● STATED GOAL: Turn the rows below into a numbered list with no blank lines, and leave the pictures out of your answer.

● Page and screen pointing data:
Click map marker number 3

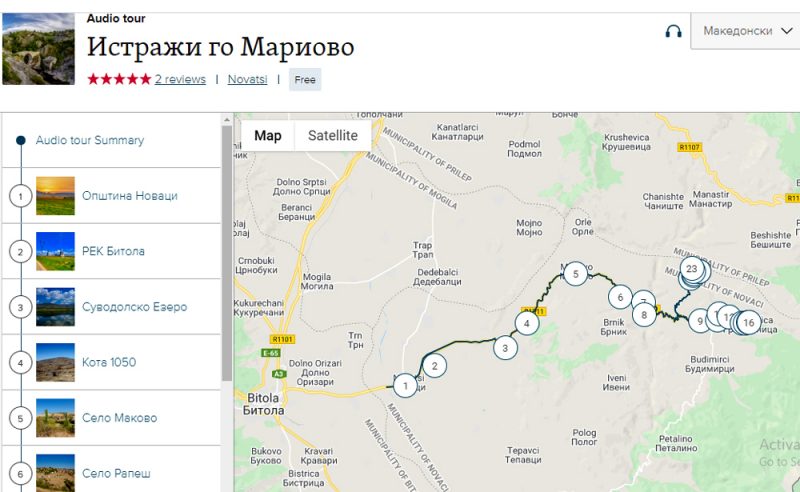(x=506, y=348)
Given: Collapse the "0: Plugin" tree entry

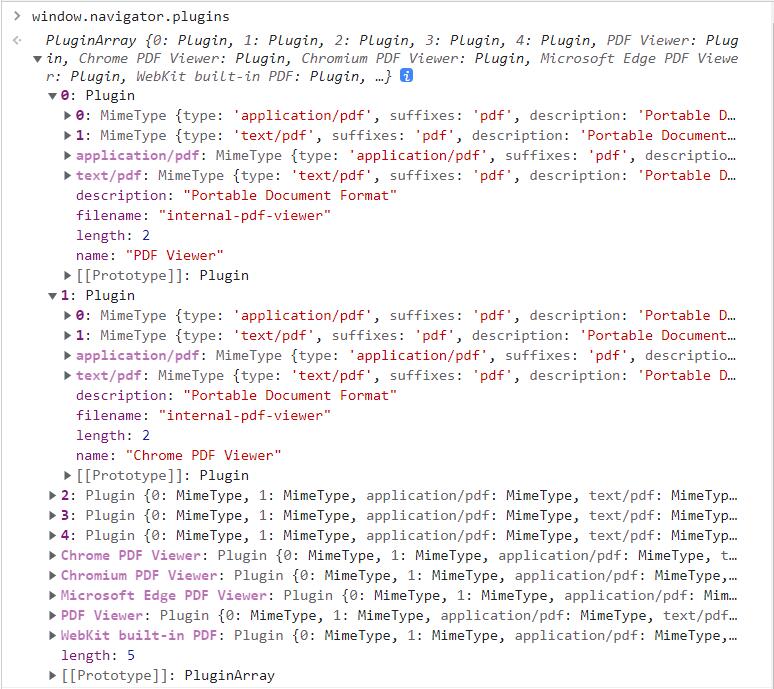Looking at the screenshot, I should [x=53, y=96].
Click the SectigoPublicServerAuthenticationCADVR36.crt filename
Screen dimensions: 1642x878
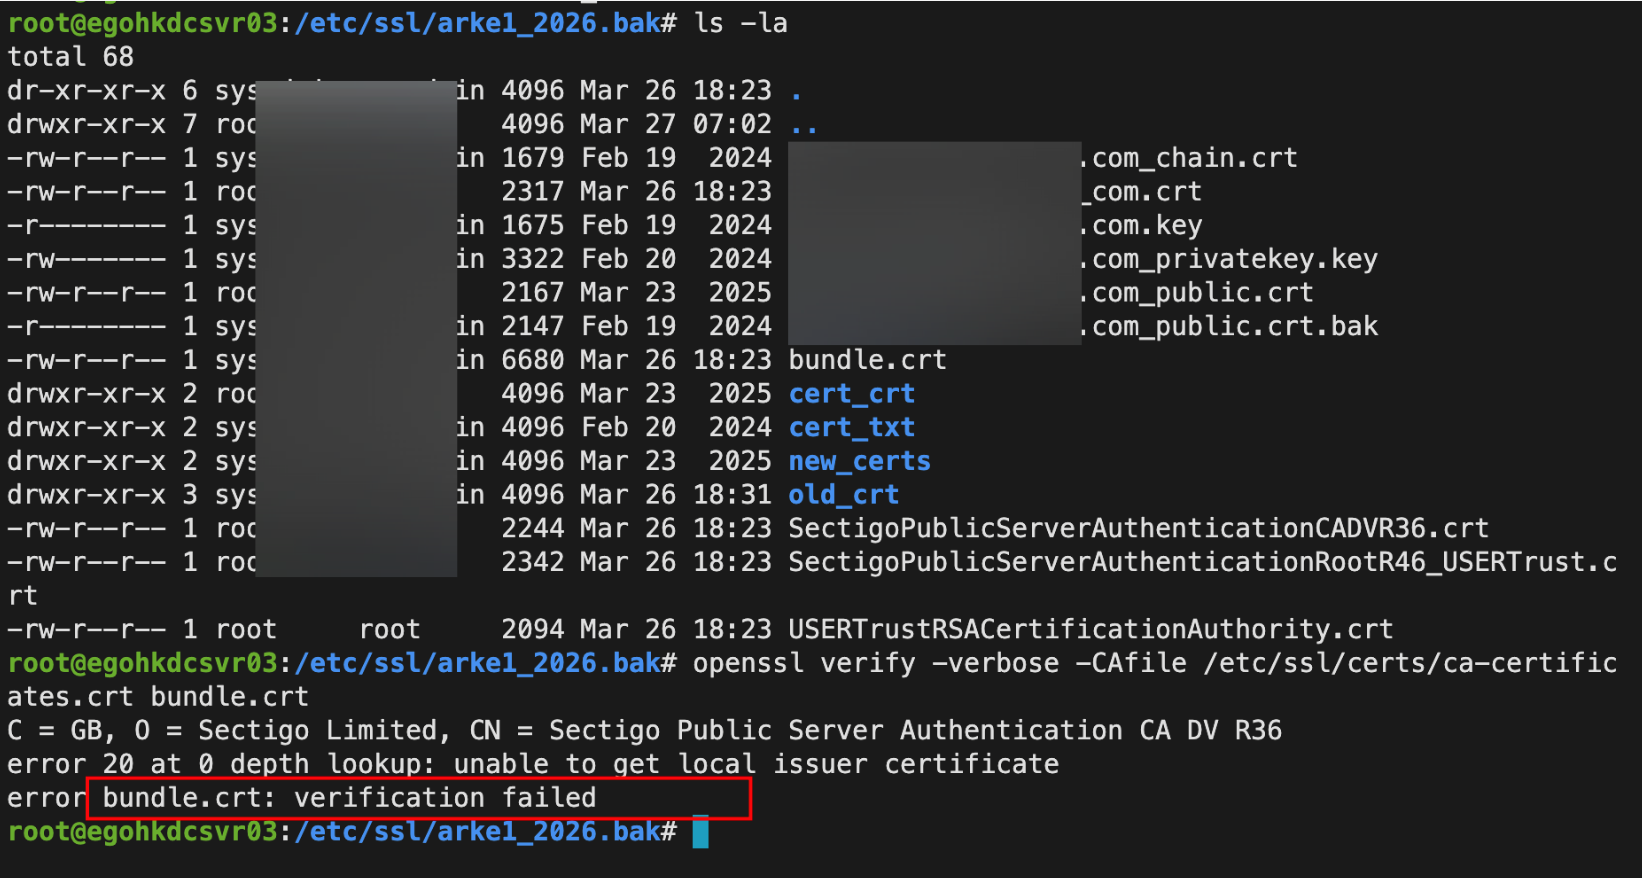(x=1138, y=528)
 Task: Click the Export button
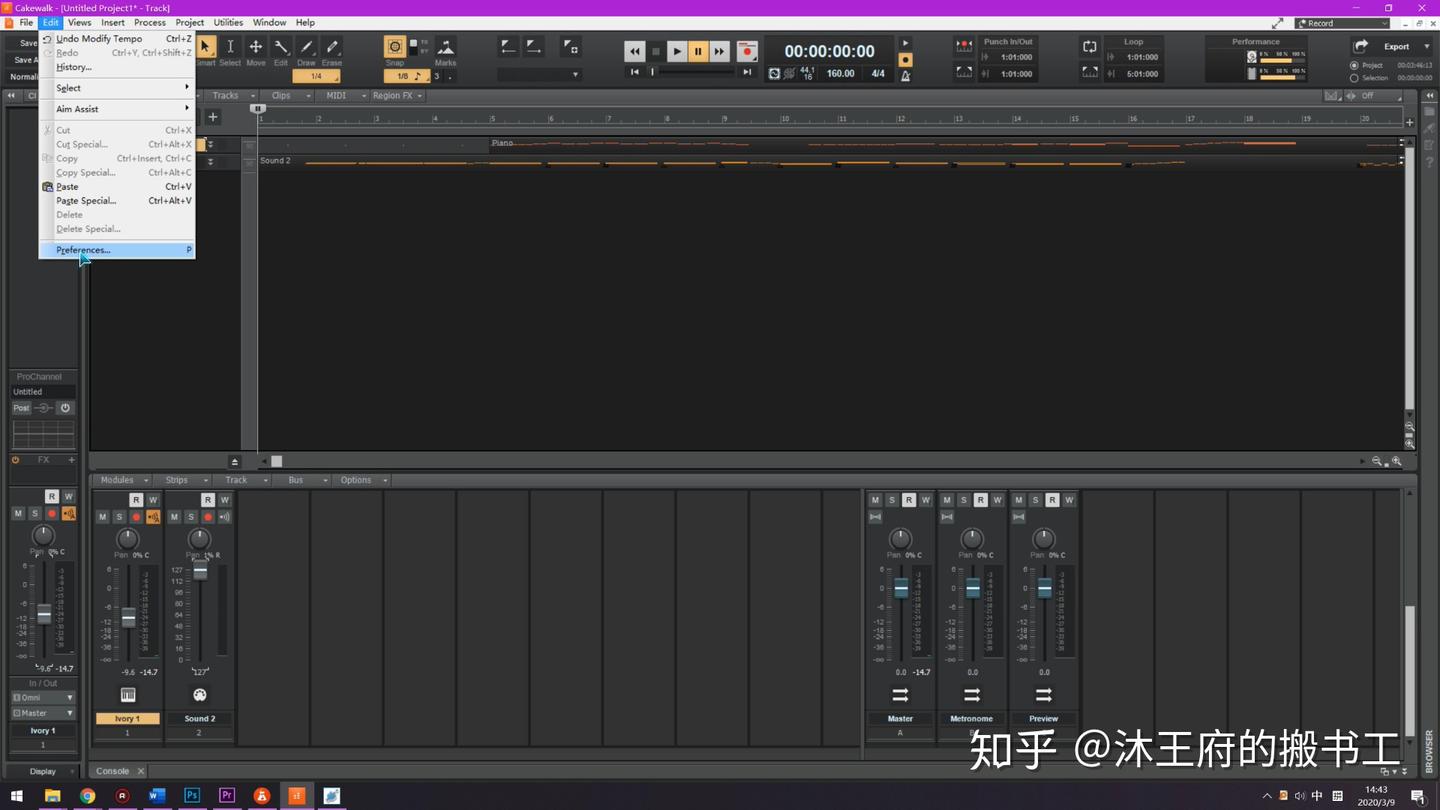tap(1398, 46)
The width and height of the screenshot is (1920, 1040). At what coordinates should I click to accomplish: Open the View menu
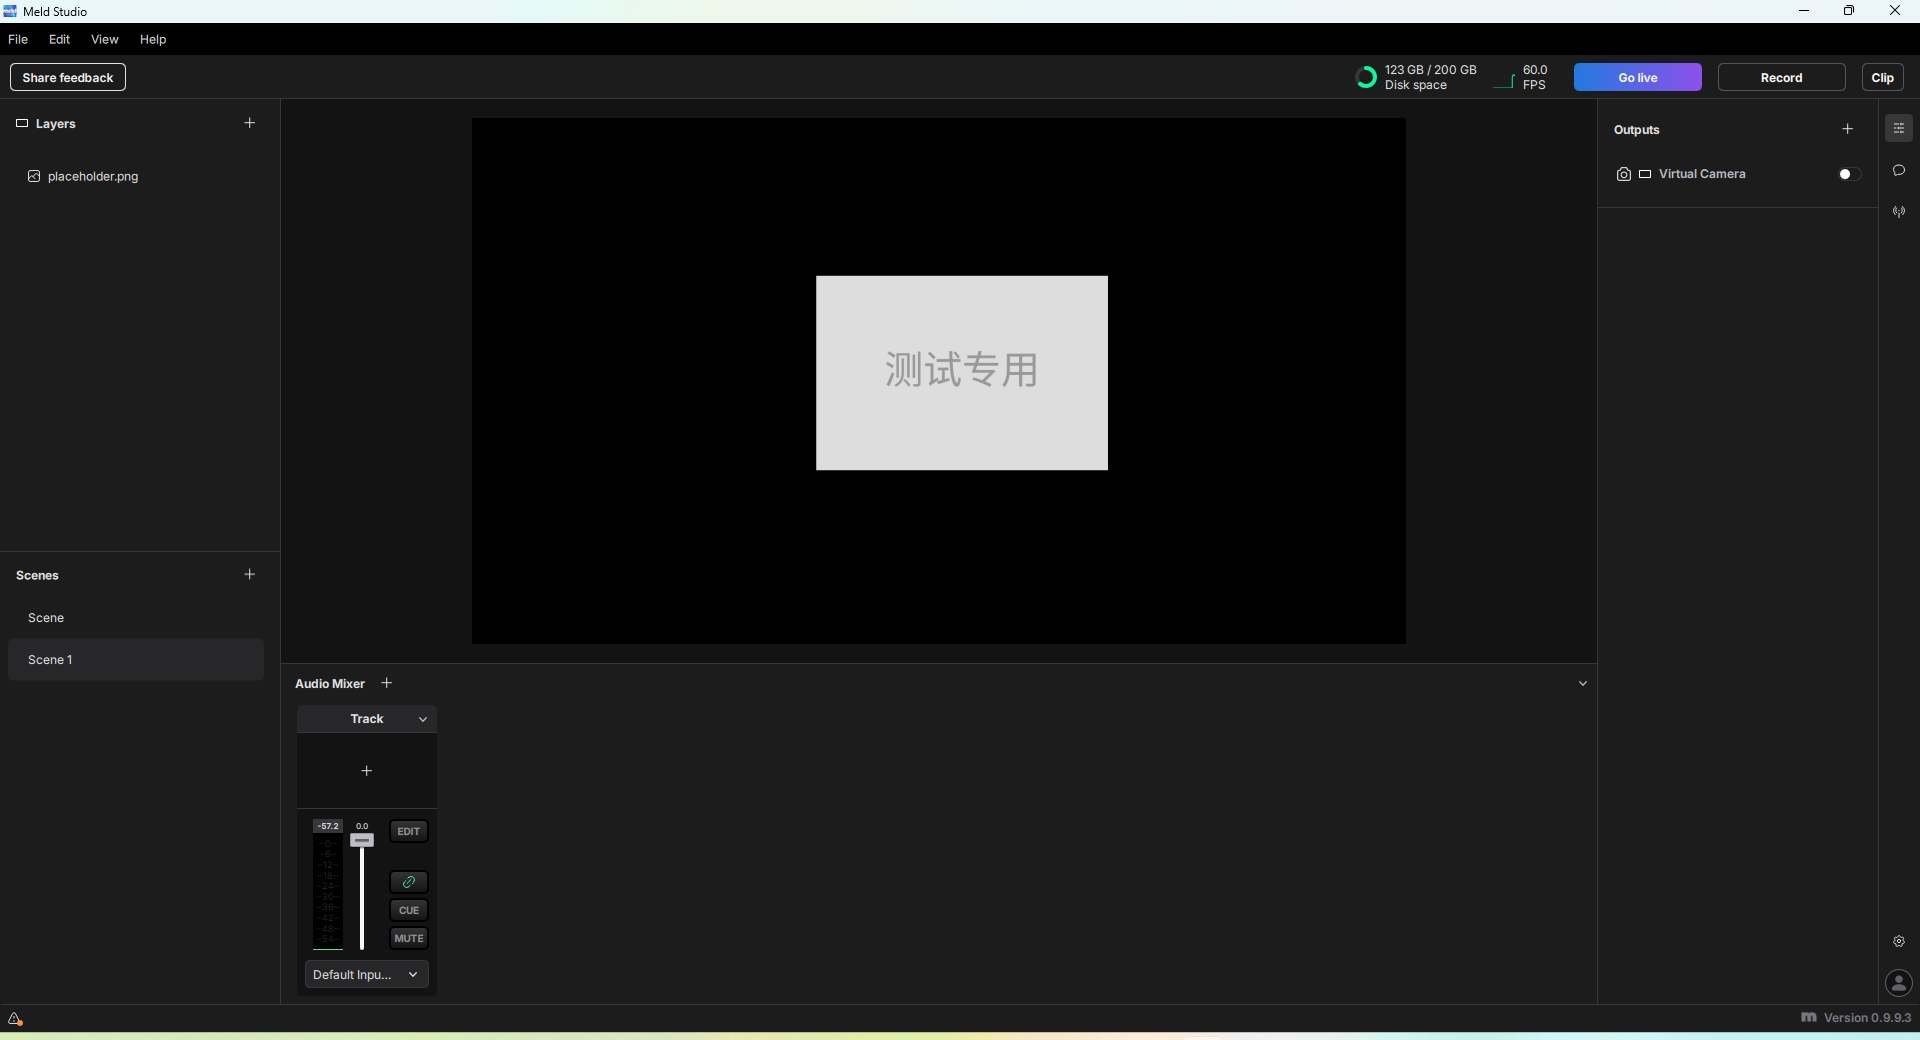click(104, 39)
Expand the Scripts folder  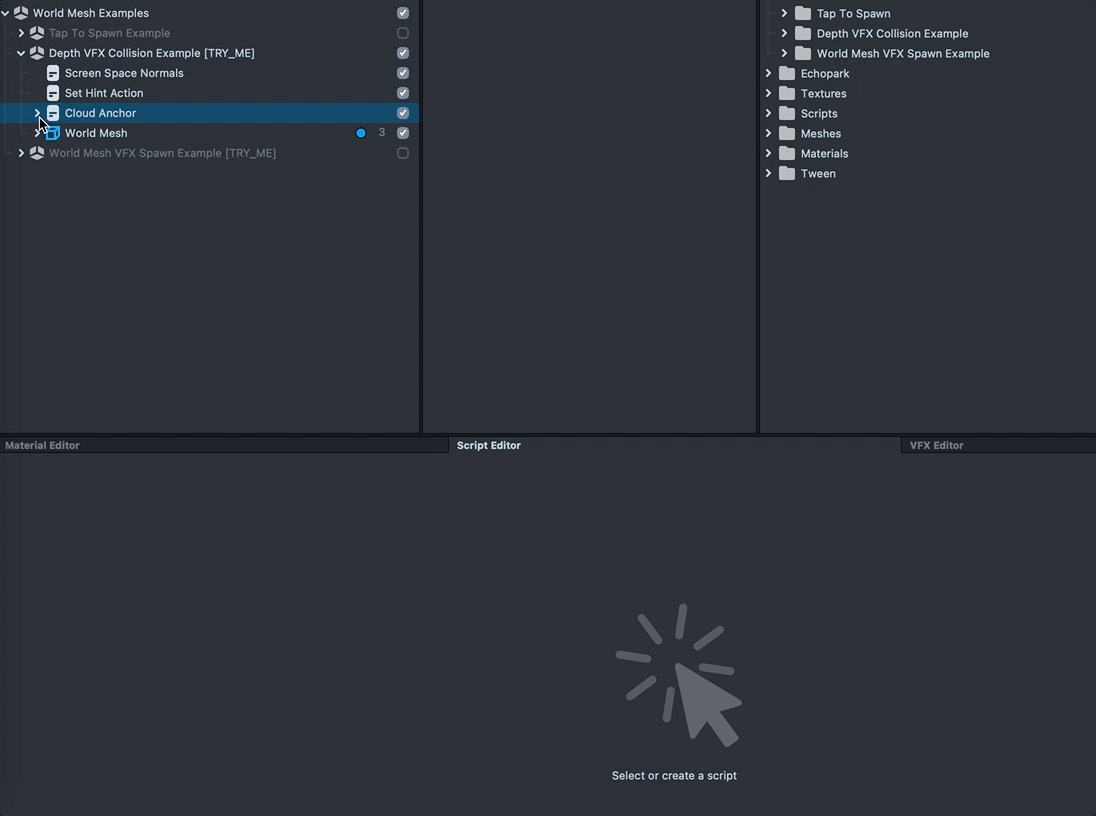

● EXERCISE ANSWER:
1. Click map marker number 3
2. (x=506, y=348)
3. Given: Collapse the "0: Plugin" tree entry
4. Looking at the screenshot, I should [x=53, y=96].
5. Click the SectigoPublicServerAuthenticationCADVR36.crt filename
6. Screen dimensions: 1642x878
7. (x=1138, y=528)
8.  Task: Click the Export button
9. tap(1398, 46)
10. The width and height of the screenshot is (1920, 1040). At what coordinates should I click to accomplish: Open the View menu
11. click(104, 39)
12. Expand the Scripts folder  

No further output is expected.